Thursday, September 22, 2022

And the Sun Took a Step Back...

There are by my rough count about three dozen trees of various ages and sizes along the perimeter of Chelsea Parade, a lovely small spot of green about a two-minute walk from my house, flanked by Washington Street and Broadway here in Norwich, Connecticut.

Today is the first day of autumn, says the calendar, but all but one of the trees at Chelsea Parade are still wearing green. Are you surprised that the one that's not was the one that caught my eye? 

There has been in recent days just a slight hint of a chill in the air, mixed, in my case, with the certain knowledge and dread that as the days shorten and the shadows lengthen, autumn will arrive more rapidly than it did last year (or the year before) as the year turns to winter.

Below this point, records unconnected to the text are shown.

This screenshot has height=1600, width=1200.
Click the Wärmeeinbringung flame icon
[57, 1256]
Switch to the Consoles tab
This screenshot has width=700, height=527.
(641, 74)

I am not, as you may know, a fan of winter. Some of our more recent ones very nearly killed me, literally, and so by extension, autumn with its riot of colors across the tree line and clarity in the hours before dawn surrenders to General Winter who covers everything in this part of the hemisphere in ice and snow is not a time of year I welcome, because of what follows.

I'm not a child although I am being childish. I grasp the essentialness and significance of the passing and changing of the seasons. Some mornings I morosely wonder and worry how many more will pass me by before they no longer do. 

I take some solace in the realization that when it happens, you'll never know it. You're here and then you're gone. There is nothing like a brisk morning meditation when you can just see your exhaled breath to get you contemplating your own mortality.


I walk a hallway in our home every morning on my way through the kitchen with photos of our children from when they were small-they will always be our children-and I smile looking at those pictures now because I can vividly remember the circumstances of our lives at the moment the shutter clicked. 

And because the camera froze that moment, time, itself, felt no need to tarry and didn’t. Our children are adults with lives much like, and unlike, ours at their current ages when we were working hard to be their parents.

And the snap in the morning air is echoed by the sound underfoot as we make our way to and through another day, almost unheeding of how quickly the time we so dearly prize is slipping from our grasp. And you hope there’s a second sitting for Hemingway’s Moveable Feast.